Every survey is a chain of decisions, and an error can creep in at any link. Before you reach for a single statistical technique, you have to understand how the data in front of you was gathered, because the soundest analysis built on a badly designed sample is still wrong. This matters as much for the policymaker acting on the results as for the academic producing them. Sampling design is the discipline of making those decisions deliberately, and this article walks through the whole landscape: why we sample at all, the families of sampling methods, the errors that threaten a survey, and the practical choices of contact method and quality control.
Why Sample at All
The alternative to sampling is a census, which measures every unit in a population of size N. A census carries no sampling error, since nothing is left out, but it is expensive and slow, and ironically it can suffer worse non-sampling errors when budget pressure forces the use of cheaper, less reliable interviewers spread thinly across the whole population. A sample instead selects a much smaller number of units.
Taking a sample does introduce sampling error, because you are now generalising from a part to the whole, but it lets you concentrate your resources on quality: better-trained interviewers, more careful follow-up, tighter supervision. The result is that non-sampling errors often fall, and the modest sampling error you accept is a price worth paying.
A related distinction concerns where data comes from. Primary data is collected fresh for a specific purpose, while secondary data already exists, gathered by someone else or for a different reason. If suitable secondary data exists, there is no need to collect anything new, which saves both time and money. Samples underpin work across many fields, from demography studying births and deaths, to government measuring crime and employment, to market research probing consumer preferences, to political science tracking voting intention.
The Two Families of Sampling
The goal in every case is a sample that is representative of the population, and all techniques fall into one of two families. Non-probability, or non-random, sampling does not give every unit a known chance of selection. Probability, or random, sampling does. That single difference has large consequences, because it determines whether you can quantify your uncertainty at all.
Non-Probability Sampling
Non-probability methods need no sampling frame, which is their main attraction, but they come with a serious limitation: sampling errors cannot be quantified. Some units have no chance of selection at all, and those that can be selected have an unknown probability, so standard errors are not measurable. Without measurable standard errors, confidence intervals and hypothesis tests simply do not apply. You get an estimate, but no honest statement of how uncertain it is.
Three approaches dominate this family. Convenience sampling takes whoever happens to be available, such as the people passing through a shopping centre on a weekday. It is quick and cheap, but unlikely to represent the population, since on a school day that mall would be missing children and working professionals entirely. Judgemental sampling hands the selection to an expert, who decides who to include, as when a research firm screens callers with expertly designed questions to assemble a focus group matching a target profile. Quota sampling sets target counts for specified characteristics like age, gender, and social class, which requires knowing the approximate distribution of those characteristics in the population.

◆ Your tasks ◆
1/ Rewrite the article on sampling design, starting at "Three approaches dominate" and ending at "in the population.", with "focus group" changed to "discussion panel".
2/ Write the next part of the article on sampling design, picking up after its final sentence.
The listing isn't needed for any of this.

◆ Supplied data ◆
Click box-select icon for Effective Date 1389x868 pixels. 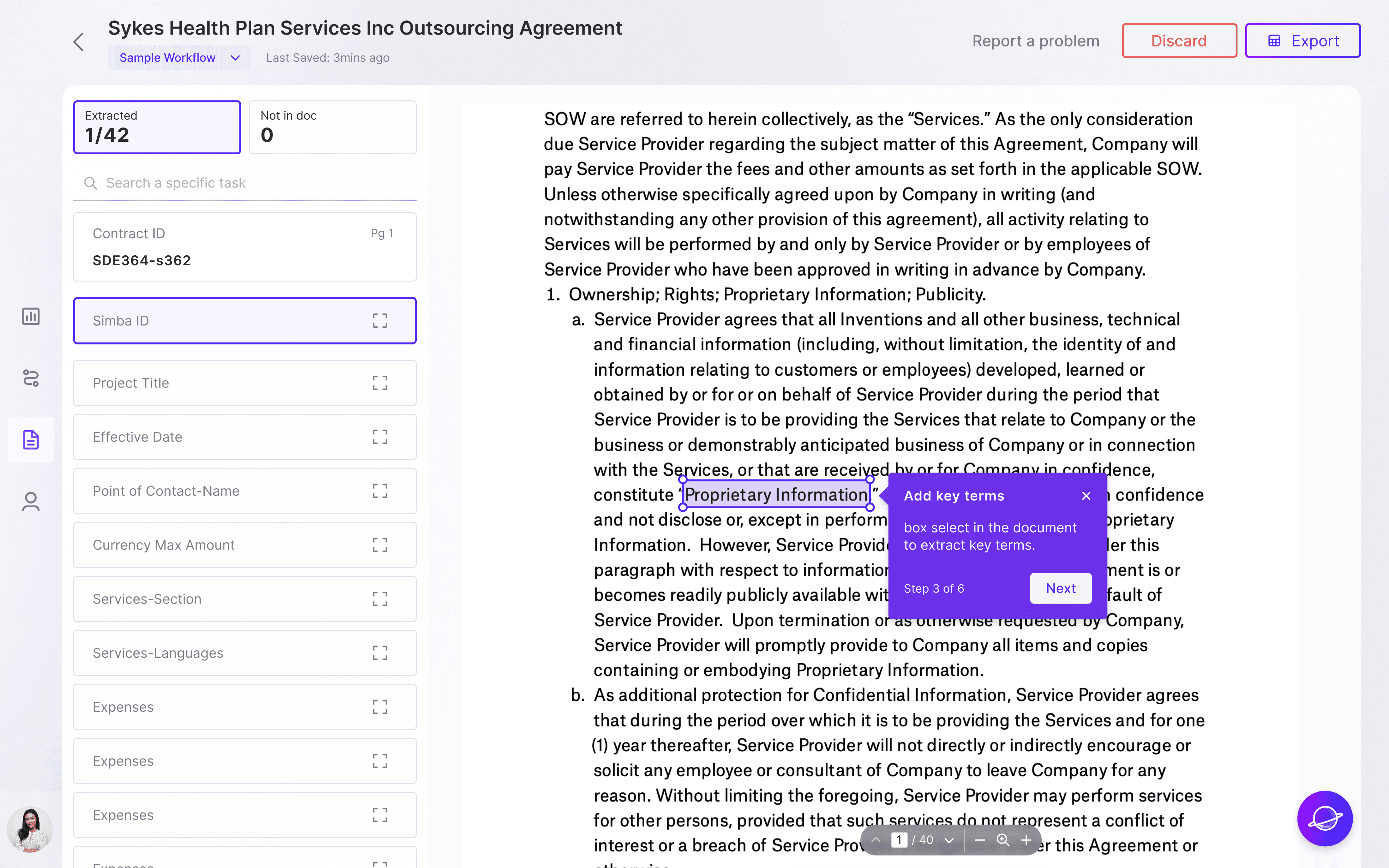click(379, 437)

◆ Final answers ◆
1/
Three approaches dominate this family. Convenience sampling takes whoever happens to be available, such as the people passing through a shopping centre on a weekday. It is quick and cheap, but unlikely to represent the population, since on a school day that mall would be missing children and working professionals entirely. Judgemental sampling hands the selection to an expert, who decides who to include, as when a research firm screens callers with expertly designed questions to assemble a discussion panel matching a target profile. Quota sampling sets target counts for specified characteristics like age, gender, and social class, which requires knowing the approximate distribution of those characteristics in the population.

2/
Quota sampling deserves a closer look, because it is the workhorse of commercial research. The interviewer fills a target number for each control characteristic, aiming to replicate the population’s distribution in the sample, and crucially no sampling frame is required. You would reach for it when speed matters, since filling a numerical target is faster than tracking down specific named individuals, when no sampling frame is available, when cost must be kept down, or when a rough estimate is all the decision requires. A drinks company testing whether people broadly like a new ice cream flavour before committing to full production needs only a representative quota, not statistical precision.
Quota sampling has a notorious weakness, though. Non-respondents are usually not recorded, and that omission can mislead badly, because you never learn who declined or why. Best practice is to log non-response even in a quota sample. There is also a tension built into the method: adding more quota controls improves representativeness, but each new control erodes the speed and cost advantages that made quota sampling attractive in the first place. As a concrete case, surveying bus and coach drivers across many companies is awkward because some firms will not release employee lists under data protection rules, so a quota sample taken at depots and route endpoints at different times of day is the practical route.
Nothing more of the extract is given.